In Caddy Ocean Ltd v Bloomberg (First-tier Tribunal (Property Chamber), 28 July 2014) Anthony Radevsky acted for the successful landlords in two new lease claims concerning flats in a building in Hampstead, under the Leasehold Reform, Housing and Urban Development Act 1993. The Tribunal accepted all the landlords’ evidence and submissions. In doing so two points were decided which are of more general interest. First, the Tribunal rejected an argument from the lessees that the value of the landlords’ interest should be reduced by 50% because it should be assumed to be a flying freehold in a single flat. Secondly the Tribunal rejected the lessees’ valuer’s approach to relativity, which involved constructing a mathematical model to produce so-called “principled relativity”.

- Trusts of Land

Nathaniel Duckworth appeared for the successful commercial creditor in Fred Perry (Holdings) Ltd v (1) Ivan Genis (2) Ayelet Haim Genis (LTL 07/08/14). The case considered the priority to be accorded to commercial creditors in the mix of the statutory factors contained in section 15 of the Trusts of Land and Appointment of Trustees Act 1996. The Court determined that commercial debts ranked more highly than others as a matter of authority, and an order for sale was made.

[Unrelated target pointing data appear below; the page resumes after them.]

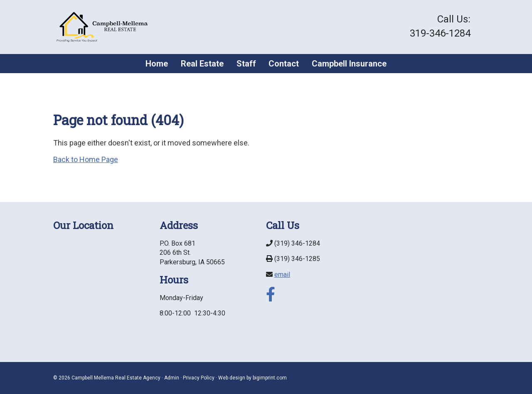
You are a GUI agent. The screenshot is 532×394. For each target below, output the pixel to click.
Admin (172, 378)
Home (157, 64)
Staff (246, 64)
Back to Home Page (86, 159)
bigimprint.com (270, 378)
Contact (283, 64)
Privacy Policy (199, 378)
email (282, 274)
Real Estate (202, 64)
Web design (232, 378)
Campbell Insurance (349, 64)
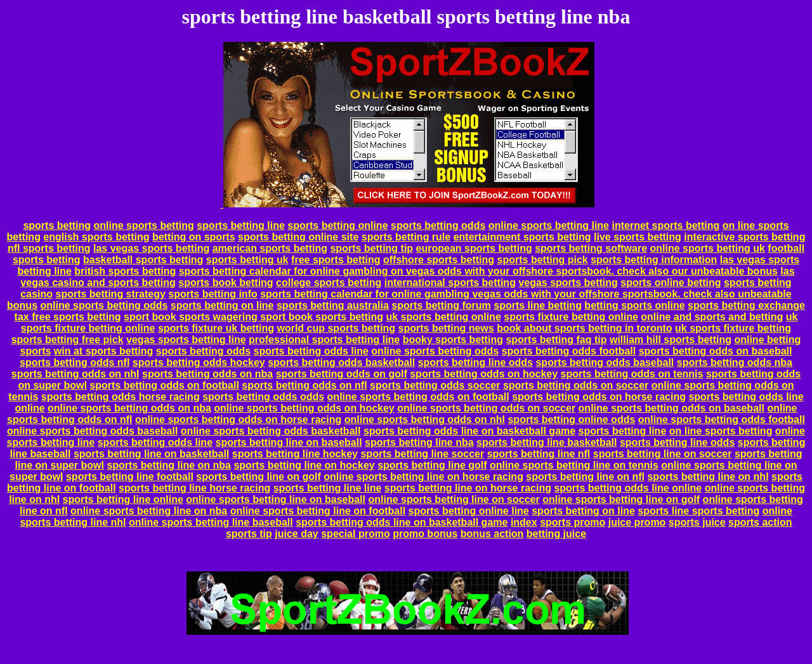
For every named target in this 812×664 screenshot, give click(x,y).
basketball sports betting (143, 259)
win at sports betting (103, 351)
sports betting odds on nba (207, 374)
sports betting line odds (475, 362)
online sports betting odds (104, 305)
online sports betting (144, 225)
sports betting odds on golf (341, 374)
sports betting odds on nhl (75, 374)
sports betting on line (222, 305)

- Adverse possession, highways, illegality

Oliver Radley-Gardner appeared for the successful applicant in TFL v Al-Amini (REF/2013/0655), a case concerning adverse possession by long term parking. The application was to close the putative squatter's possessory title, said to have been acquired by adverse possession. The Property Chamber held (1) that on the facts, the parking was an insufficient act of possession to amount to exclusive possession, (2) that the land was highway land, and that title to a highway maintainable at public expense could not be extinguished by adverse possession, and (3) that the Respondent had neither completed a thirty year, nor a twelve year, period of adverse possession, the land having been Crown land for a period of time. In so deciding, consideration was given to R v Land Registry (ex parte Smith) and the Highways Act 1980, section 263.

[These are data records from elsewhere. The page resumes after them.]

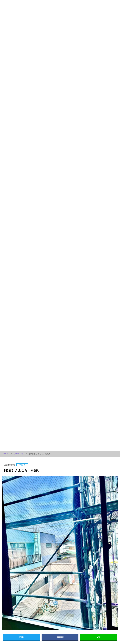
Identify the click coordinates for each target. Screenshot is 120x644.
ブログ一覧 (19, 454)
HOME (6, 454)
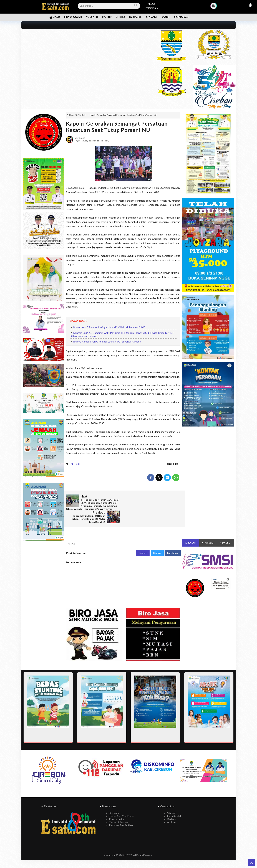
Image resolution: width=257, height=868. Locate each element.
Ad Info (171, 812)
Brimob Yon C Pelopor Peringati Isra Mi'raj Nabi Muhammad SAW (109, 327)
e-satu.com (110, 845)
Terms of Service (118, 812)
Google (143, 543)
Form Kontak (174, 806)
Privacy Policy (116, 809)
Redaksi (172, 809)
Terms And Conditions (121, 806)
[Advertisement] (84, 54)
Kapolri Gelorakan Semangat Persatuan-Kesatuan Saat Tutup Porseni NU (118, 127)
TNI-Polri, (104, 141)
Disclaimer (115, 803)
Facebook (173, 543)
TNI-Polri (74, 464)
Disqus (157, 543)
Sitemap (172, 803)
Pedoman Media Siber (121, 815)
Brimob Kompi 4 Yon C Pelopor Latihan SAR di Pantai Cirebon (107, 341)
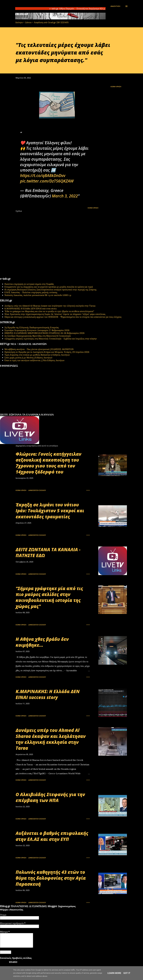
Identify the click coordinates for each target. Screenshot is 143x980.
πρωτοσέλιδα (14, 412)
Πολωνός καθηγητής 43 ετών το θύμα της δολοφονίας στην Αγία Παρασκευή (51, 878)
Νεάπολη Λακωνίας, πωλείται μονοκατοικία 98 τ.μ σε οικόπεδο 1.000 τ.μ (38, 295)
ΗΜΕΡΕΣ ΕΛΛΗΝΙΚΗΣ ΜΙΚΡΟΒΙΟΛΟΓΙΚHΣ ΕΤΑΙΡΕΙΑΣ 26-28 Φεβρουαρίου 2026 (44, 333)
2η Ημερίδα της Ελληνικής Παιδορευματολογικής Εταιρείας (32, 327)
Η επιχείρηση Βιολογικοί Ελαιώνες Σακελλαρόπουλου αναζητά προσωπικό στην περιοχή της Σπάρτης (50, 290)
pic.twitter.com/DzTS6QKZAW (47, 181)
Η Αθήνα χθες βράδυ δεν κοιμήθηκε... (42, 642)
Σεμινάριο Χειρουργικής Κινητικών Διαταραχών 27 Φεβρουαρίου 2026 (37, 330)
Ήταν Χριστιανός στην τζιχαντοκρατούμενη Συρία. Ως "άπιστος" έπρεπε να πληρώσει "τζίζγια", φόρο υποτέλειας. (55, 314)
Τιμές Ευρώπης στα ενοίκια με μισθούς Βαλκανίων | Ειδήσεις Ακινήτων (37, 355)
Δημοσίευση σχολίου (37, 490)
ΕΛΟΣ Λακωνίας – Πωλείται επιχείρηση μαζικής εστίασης (31, 292)
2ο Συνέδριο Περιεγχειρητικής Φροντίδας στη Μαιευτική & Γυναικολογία (37, 336)
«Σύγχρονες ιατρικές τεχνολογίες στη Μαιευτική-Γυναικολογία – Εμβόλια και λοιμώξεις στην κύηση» (51, 339)
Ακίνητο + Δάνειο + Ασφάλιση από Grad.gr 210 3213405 (42, 22)
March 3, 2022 (65, 196)
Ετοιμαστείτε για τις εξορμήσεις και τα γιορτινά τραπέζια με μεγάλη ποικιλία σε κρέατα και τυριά (48, 286)
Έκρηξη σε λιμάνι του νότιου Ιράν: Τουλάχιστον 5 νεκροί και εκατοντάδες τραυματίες (50, 511)
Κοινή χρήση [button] (116, 86)
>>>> (88, 490)
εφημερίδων (22, 412)
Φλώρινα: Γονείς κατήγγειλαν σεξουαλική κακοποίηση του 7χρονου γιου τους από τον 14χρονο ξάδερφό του (48, 463)
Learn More (114, 973)
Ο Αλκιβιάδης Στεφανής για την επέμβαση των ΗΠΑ (50, 797)
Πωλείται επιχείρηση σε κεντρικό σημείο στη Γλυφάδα (29, 284)
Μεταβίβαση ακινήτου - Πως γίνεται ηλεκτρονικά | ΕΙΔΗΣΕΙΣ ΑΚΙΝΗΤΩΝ (39, 349)
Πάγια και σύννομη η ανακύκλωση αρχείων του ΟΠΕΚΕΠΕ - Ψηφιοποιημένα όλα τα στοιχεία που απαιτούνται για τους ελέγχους (63, 317)
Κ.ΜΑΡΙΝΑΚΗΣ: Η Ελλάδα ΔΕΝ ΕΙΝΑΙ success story (31, 309)
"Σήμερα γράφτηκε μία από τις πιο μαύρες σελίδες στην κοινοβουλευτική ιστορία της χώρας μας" (49, 597)
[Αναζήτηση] (115, 6)
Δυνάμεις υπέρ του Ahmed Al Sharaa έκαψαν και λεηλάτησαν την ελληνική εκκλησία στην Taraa (50, 305)
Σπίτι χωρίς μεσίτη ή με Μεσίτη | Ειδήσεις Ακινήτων (28, 357)
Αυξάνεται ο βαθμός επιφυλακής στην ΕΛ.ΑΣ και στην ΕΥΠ (52, 836)
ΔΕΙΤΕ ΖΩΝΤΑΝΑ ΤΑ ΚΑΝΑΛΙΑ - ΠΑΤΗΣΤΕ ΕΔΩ (48, 552)
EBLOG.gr (22, 14)
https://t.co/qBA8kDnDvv (43, 175)
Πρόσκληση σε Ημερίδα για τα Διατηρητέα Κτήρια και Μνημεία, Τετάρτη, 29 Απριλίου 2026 (47, 352)
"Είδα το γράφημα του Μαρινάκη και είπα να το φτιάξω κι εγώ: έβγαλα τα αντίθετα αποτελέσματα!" (49, 311)
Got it (127, 973)
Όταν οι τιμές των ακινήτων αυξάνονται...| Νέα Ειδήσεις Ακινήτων (34, 360)
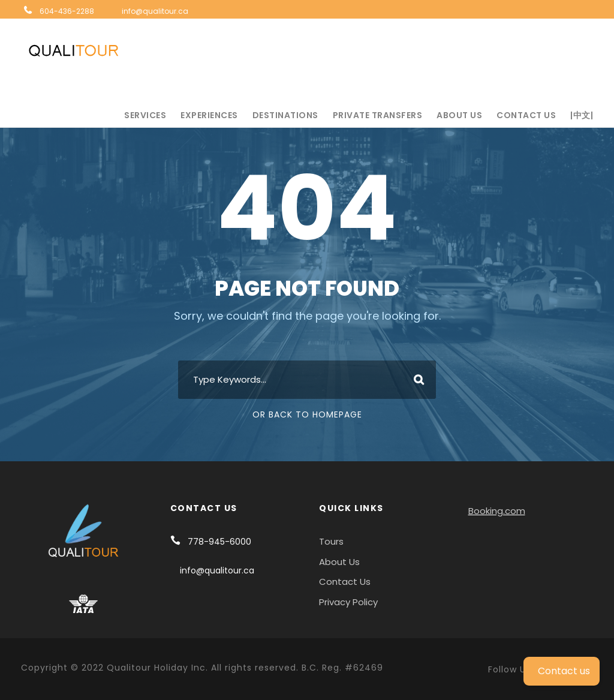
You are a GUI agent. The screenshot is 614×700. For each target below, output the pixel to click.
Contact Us (526, 115)
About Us (459, 115)
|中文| (582, 115)
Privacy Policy (348, 602)
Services (145, 115)
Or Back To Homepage (307, 414)
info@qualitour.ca (155, 11)
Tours (331, 541)
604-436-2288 (67, 11)
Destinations (285, 115)
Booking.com (496, 510)
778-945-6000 (219, 542)
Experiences (209, 115)
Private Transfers (378, 115)
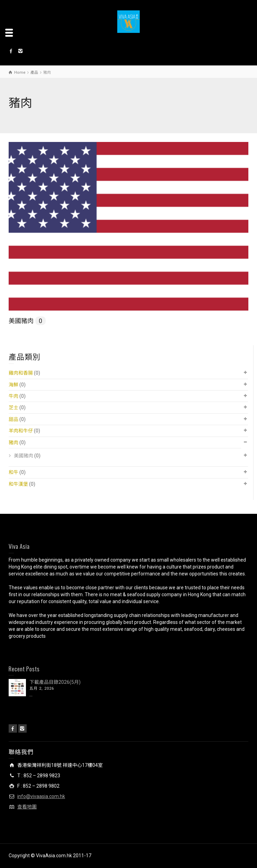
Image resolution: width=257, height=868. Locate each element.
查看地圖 (27, 807)
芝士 (13, 408)
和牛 (13, 472)
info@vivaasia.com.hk (41, 796)
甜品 (13, 419)
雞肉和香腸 (21, 373)
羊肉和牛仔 (21, 431)
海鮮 (13, 385)
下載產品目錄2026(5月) (55, 682)
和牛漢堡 (18, 484)
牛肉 (13, 396)
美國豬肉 (27, 321)
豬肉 (13, 442)
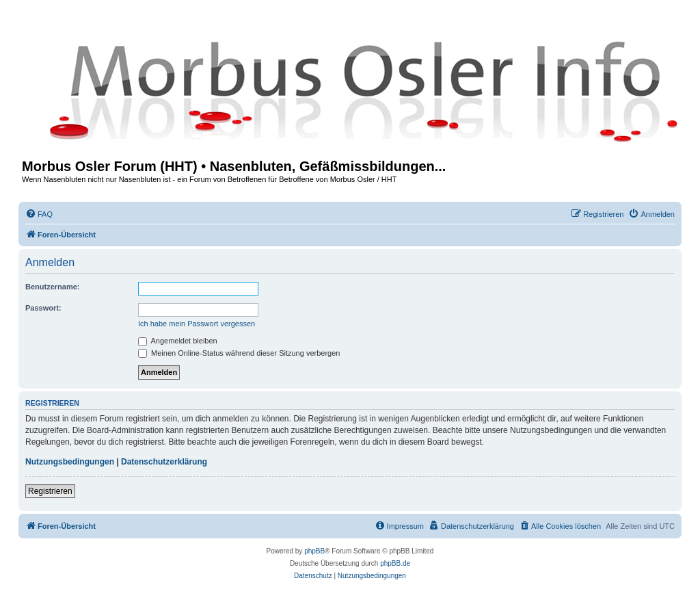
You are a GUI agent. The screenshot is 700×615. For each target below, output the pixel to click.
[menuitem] (39, 214)
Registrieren (50, 491)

- Easements, Rights of Way, Agricultural Land

Edward Cole appeared for the successful party in Page v Convoy (21st Aug 2014, Birmingham County Court). The case concerned a right of way over servient land adjoining the dominant, agricultural tenement. The issues were (a) the question of the extent of the servient land over which the right of way could be exercised, and (b) the question of whether the dominant owner was entitled to access the contiguous dominant land at any point along the length of the right of way.

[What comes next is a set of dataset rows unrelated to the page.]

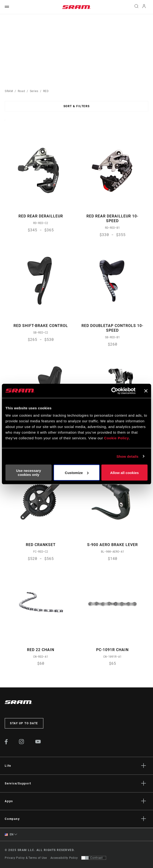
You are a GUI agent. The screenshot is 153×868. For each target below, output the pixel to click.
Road (21, 91)
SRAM (9, 91)
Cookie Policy (117, 438)
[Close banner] (146, 391)
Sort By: (5, 123)
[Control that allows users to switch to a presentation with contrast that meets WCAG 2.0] (94, 858)
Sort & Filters (77, 106)
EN (9, 835)
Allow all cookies (124, 472)
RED (46, 91)
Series (34, 91)
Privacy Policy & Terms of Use (26, 858)
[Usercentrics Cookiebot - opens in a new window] (114, 391)
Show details (127, 456)
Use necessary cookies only (28, 472)
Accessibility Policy (64, 858)
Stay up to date (24, 723)
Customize (77, 472)
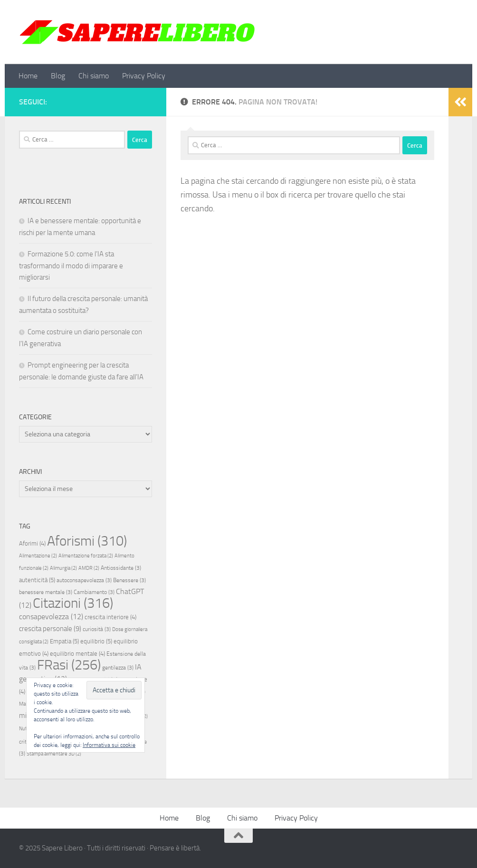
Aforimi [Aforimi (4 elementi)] (32, 543)
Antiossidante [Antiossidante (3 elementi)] (121, 568)
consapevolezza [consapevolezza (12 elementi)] (51, 616)
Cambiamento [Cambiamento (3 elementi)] (94, 592)
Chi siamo (94, 75)
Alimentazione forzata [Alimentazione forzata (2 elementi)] (86, 556)
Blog (58, 75)
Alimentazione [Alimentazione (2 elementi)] (38, 556)
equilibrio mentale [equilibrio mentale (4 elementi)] (77, 653)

- Service Charges, Section 20C Applications, Legal Costs

Edward Peters appeared appeared for the successful Appellant landlord in the recent Upper Tribunal decision in Daejan Properties Ltd v Griffin & Anor [2014] UKUT 206, which (in addition to the “historic neglect” problem) also gave guidance on the recoverability of legal costs from tenants, and on the discretion given to tribunals to refuse such costs under section 20C (Limitation of Service Charges, Costs of Proceedings) of the Landlord and Tenant Act 1985

-Leasehold Reform Act 1967

In The Church Commissioners for England v Establissement Enterprise Dupont (First-tier Tribunal (Property Chamber), 30 July 2014), Anthony Radevsky acted for the successful freeholder in a dispute under the Leasehold Reform Act 1967 concerning a valuable house near Regent’s Park. In accepting the freeholder’s arguments, the Tribunal ruled that, because the lease which had just over 5 years unexpired, the price should be assessed on a similar basis to one where the lease was less than 5 years, where there was Upper Tribunal guidance. Accordingly the deferment rate was assessed at 2.25%, and the value of the existing lease was valued by capitalising the net rental income.